• [PROBLEM TO WORK ON]: Beginning at the line containing "cs@familystore.com (32, 2456)", repeat each line below exactly up to and including the line containing "29 (268, 1320)". Do not repeat the pictures.

• [RECORDS PROVIDED]:
================

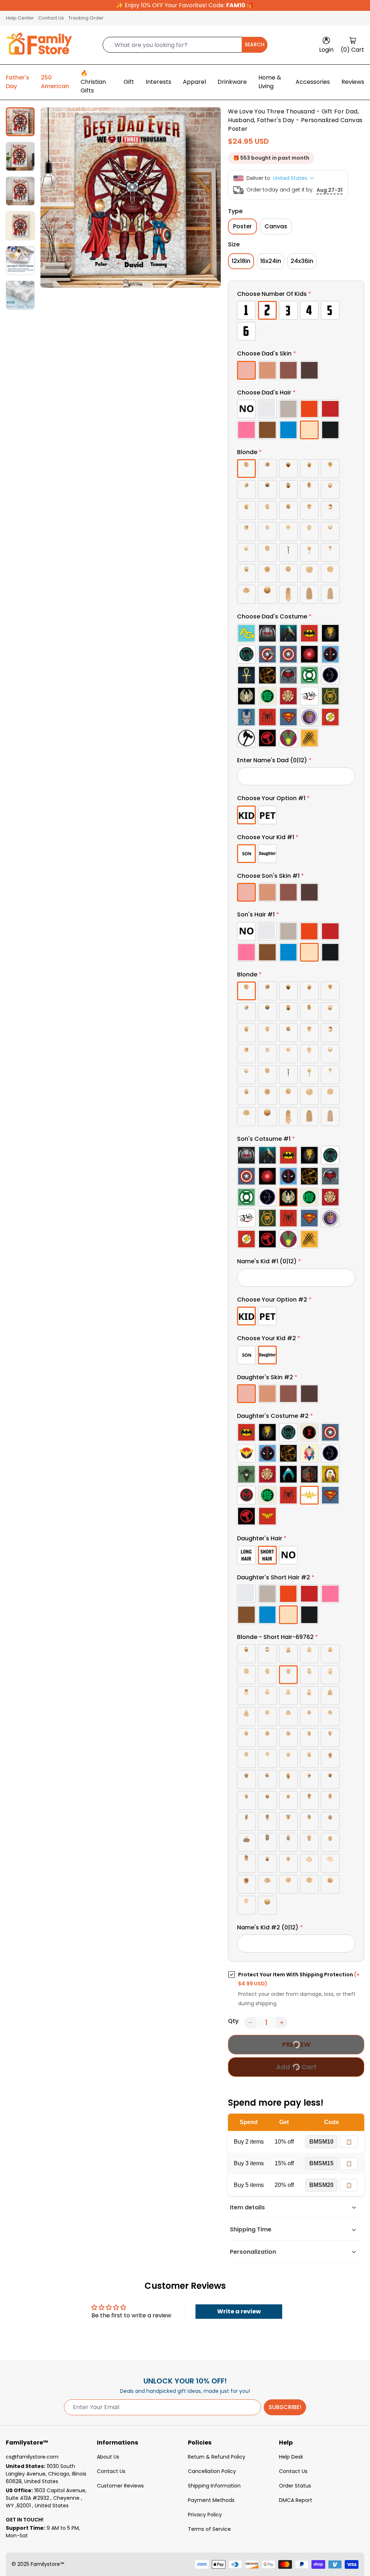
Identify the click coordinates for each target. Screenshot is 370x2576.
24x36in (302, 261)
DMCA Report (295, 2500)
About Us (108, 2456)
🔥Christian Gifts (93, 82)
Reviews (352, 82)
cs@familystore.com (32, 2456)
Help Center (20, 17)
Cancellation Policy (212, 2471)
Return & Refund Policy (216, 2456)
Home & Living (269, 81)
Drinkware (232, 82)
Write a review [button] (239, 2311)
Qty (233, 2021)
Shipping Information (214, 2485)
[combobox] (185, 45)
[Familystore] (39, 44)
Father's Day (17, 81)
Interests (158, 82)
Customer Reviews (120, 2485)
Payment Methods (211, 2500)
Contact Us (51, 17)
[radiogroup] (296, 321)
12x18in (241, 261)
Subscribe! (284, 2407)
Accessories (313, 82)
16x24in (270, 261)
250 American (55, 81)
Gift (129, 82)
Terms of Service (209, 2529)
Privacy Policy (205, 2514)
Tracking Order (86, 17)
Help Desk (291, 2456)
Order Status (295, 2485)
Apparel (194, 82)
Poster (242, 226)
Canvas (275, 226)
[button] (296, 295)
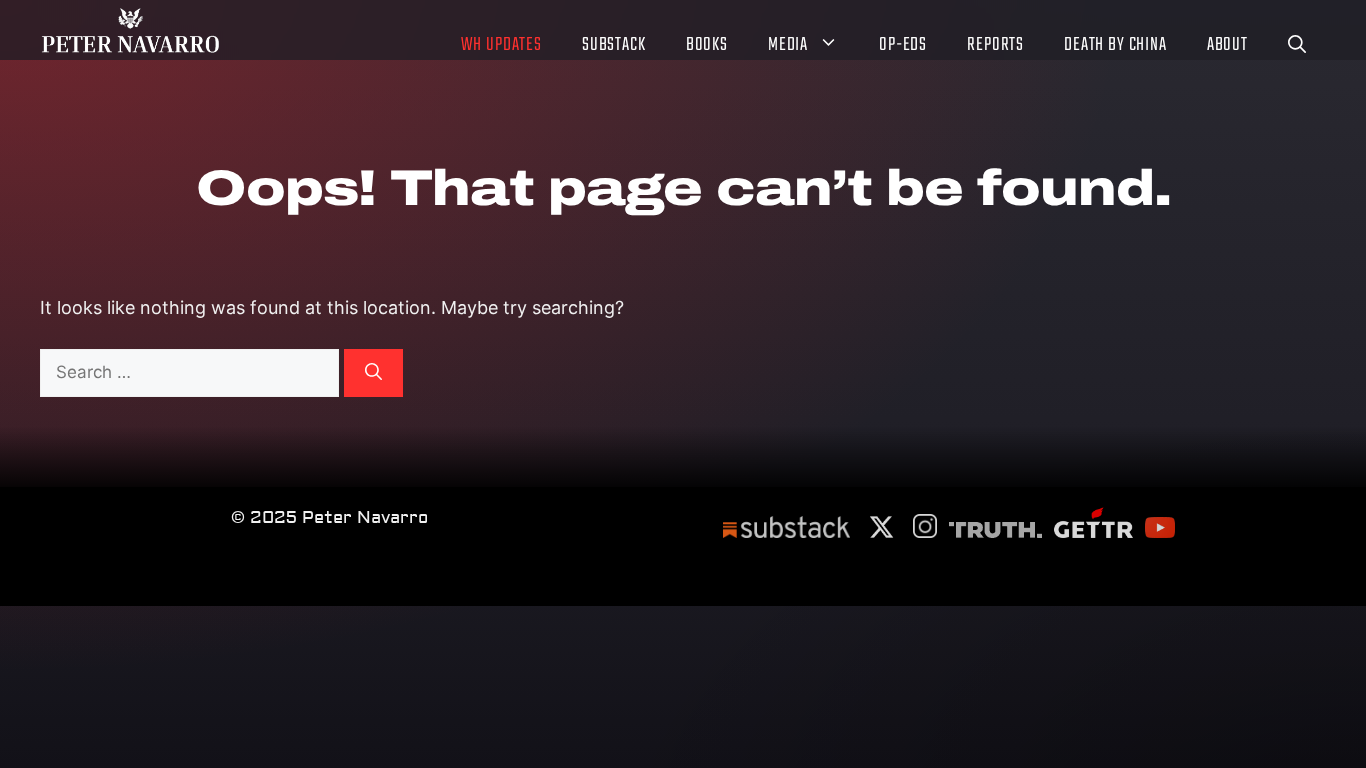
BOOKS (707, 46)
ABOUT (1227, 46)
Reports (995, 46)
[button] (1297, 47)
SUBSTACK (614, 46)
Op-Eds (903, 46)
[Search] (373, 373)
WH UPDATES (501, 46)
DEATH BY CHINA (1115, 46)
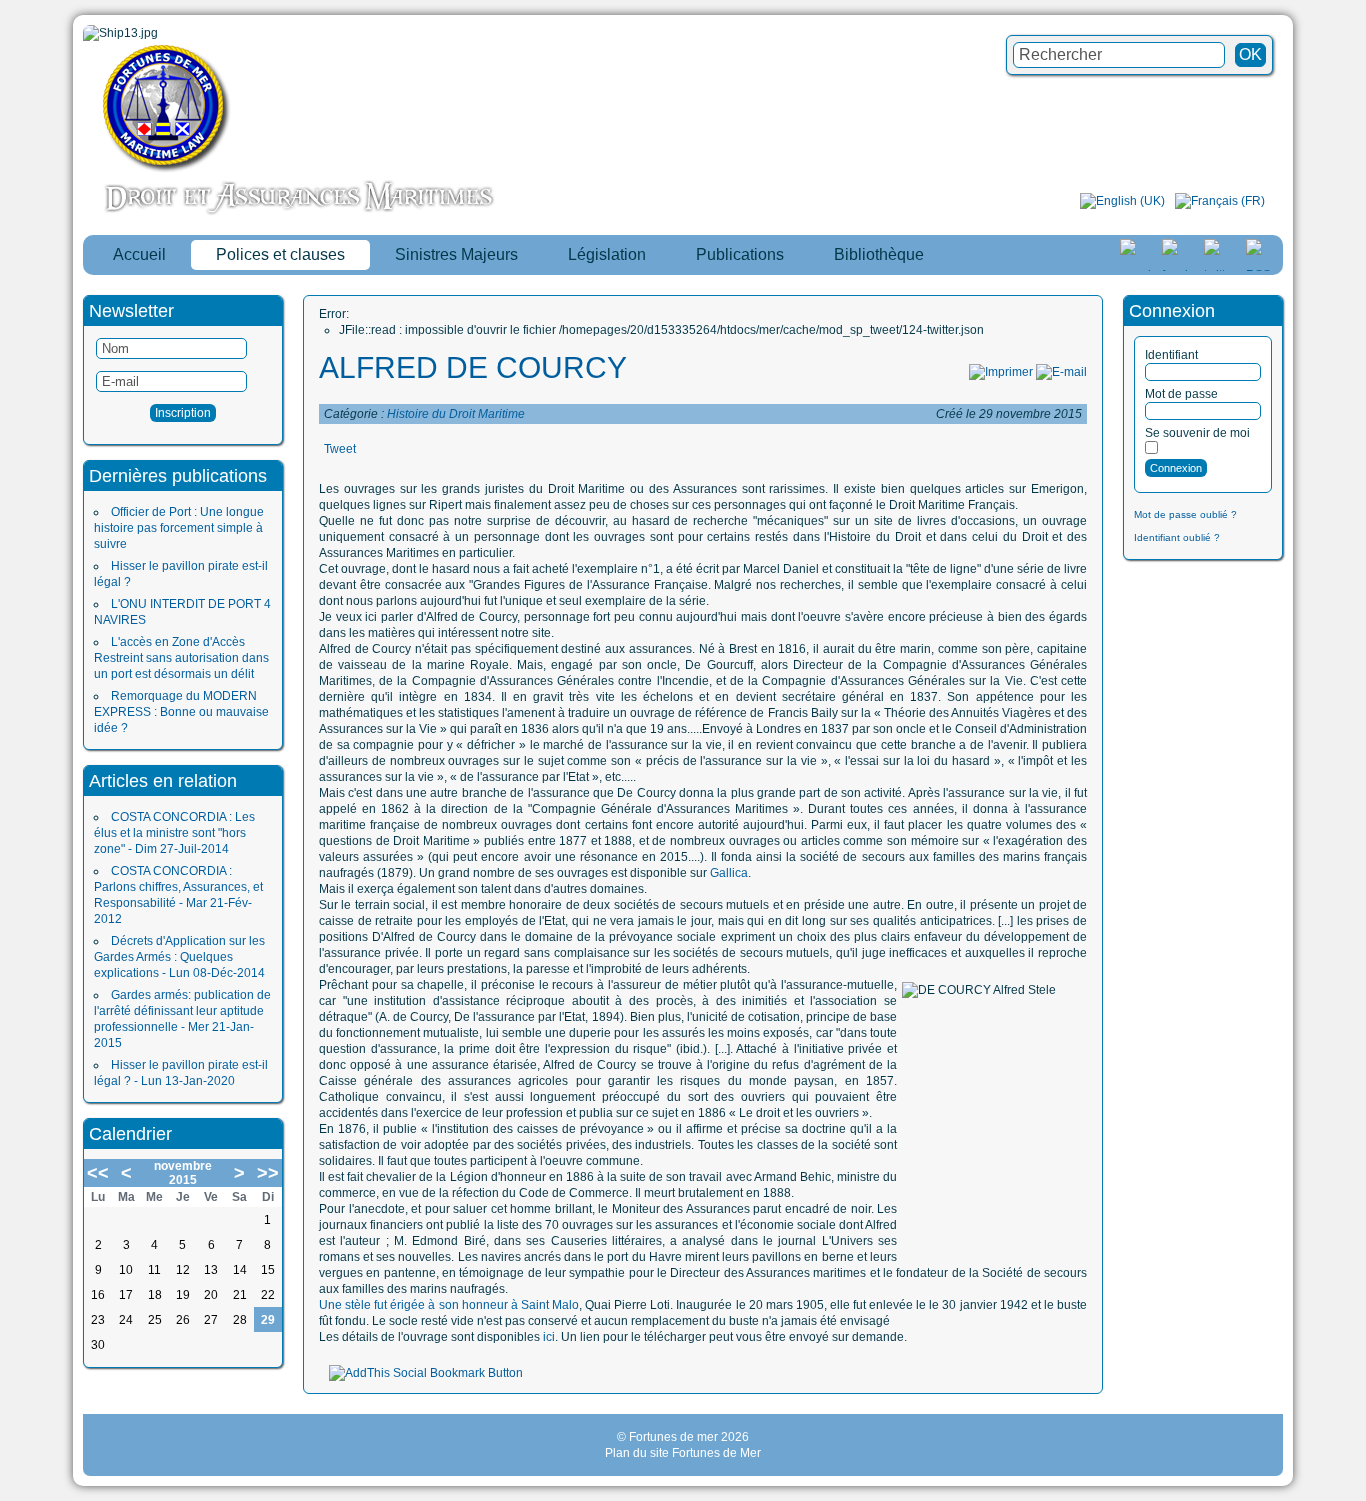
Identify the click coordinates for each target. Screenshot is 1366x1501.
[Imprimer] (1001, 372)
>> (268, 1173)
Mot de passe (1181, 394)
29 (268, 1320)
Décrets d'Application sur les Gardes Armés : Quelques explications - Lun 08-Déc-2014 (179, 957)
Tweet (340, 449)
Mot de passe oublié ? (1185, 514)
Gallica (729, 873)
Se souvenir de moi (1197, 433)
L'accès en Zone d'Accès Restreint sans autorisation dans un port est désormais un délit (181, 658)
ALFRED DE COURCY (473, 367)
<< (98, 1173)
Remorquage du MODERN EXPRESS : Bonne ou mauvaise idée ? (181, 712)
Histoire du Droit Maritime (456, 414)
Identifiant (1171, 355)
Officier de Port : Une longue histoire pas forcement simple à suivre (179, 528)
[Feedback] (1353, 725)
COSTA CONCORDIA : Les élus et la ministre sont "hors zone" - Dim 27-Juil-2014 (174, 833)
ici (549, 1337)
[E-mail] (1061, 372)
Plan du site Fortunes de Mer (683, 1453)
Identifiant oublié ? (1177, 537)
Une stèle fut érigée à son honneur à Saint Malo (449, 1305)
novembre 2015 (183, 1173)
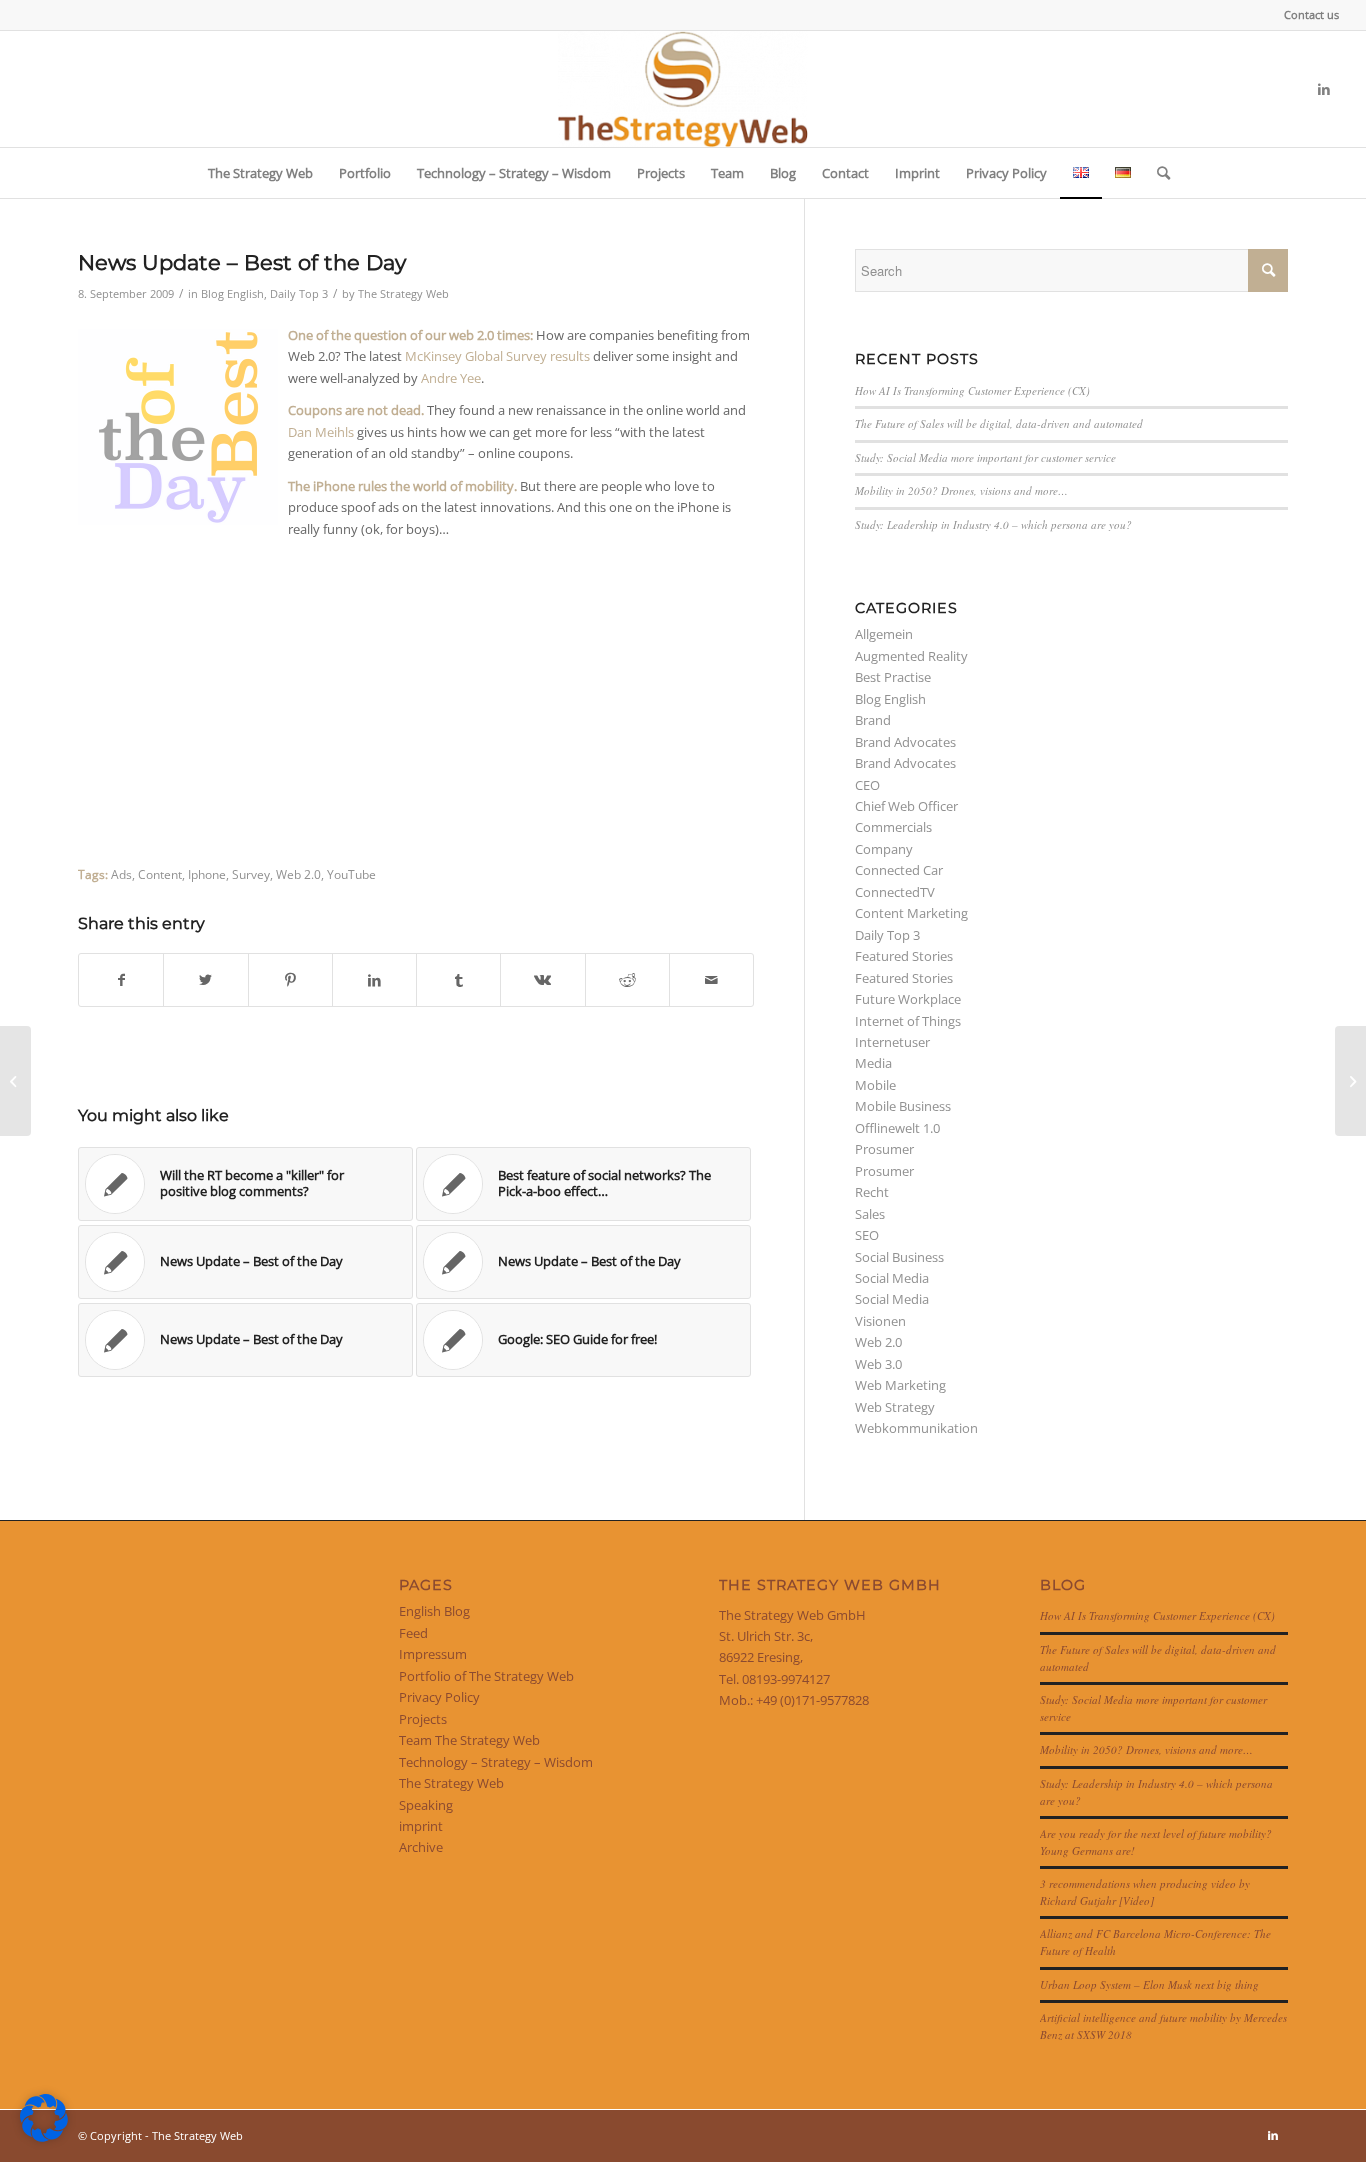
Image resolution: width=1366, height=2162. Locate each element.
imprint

================

• [SOLUTION TO THIS PROBLEM]:
cs@familystore.com (32, 2456)
Help Center (20, 17)
Cancellation Policy (212, 2471)
Return & Refund Policy (216, 2456)
Home & Living (269, 81)
Drinkware (232, 82)
Write a review [button] (239, 2311)
Qty (233, 2021)
Shipping Information (214, 2485)
[combobox] (185, 45)
[Familystore] (39, 44)
Father's Day (17, 81)
Interests (158, 82)
Customer Reviews (120, 2485)
Payment Methods (211, 2500)
Contact Us (51, 17)
[radiogroup] (296, 321)
12x18in (241, 261)
Subscribe! (284, 2407)
Accessories (313, 82)
16x24in (270, 261)
250 American (55, 81)
Gift (129, 82)
Terms of Service (209, 2529)
Privacy Policy (205, 2514)
Tracking Order (86, 17)
Help Desk (291, 2456)
Order Status (295, 2485)
Apparel (194, 82)
Poster (242, 226)
Canvas (275, 226)
[button] (296, 295)
BOOKS (707, 46)
ABOUT (1227, 46)
Reports (995, 46)
[button] (1297, 47)
SUBSTACK (614, 46)
Op-Eds (903, 46)
[Search] (373, 373)
WH UPDATES (501, 46)
DEATH BY CHINA (1115, 46)
Identify the click coordinates for each target. Screenshot is 1366x1501.
[Imprimer] (1001, 372)
>> (268, 1173)
Mot de passe (1181, 394)
29 (268, 1320)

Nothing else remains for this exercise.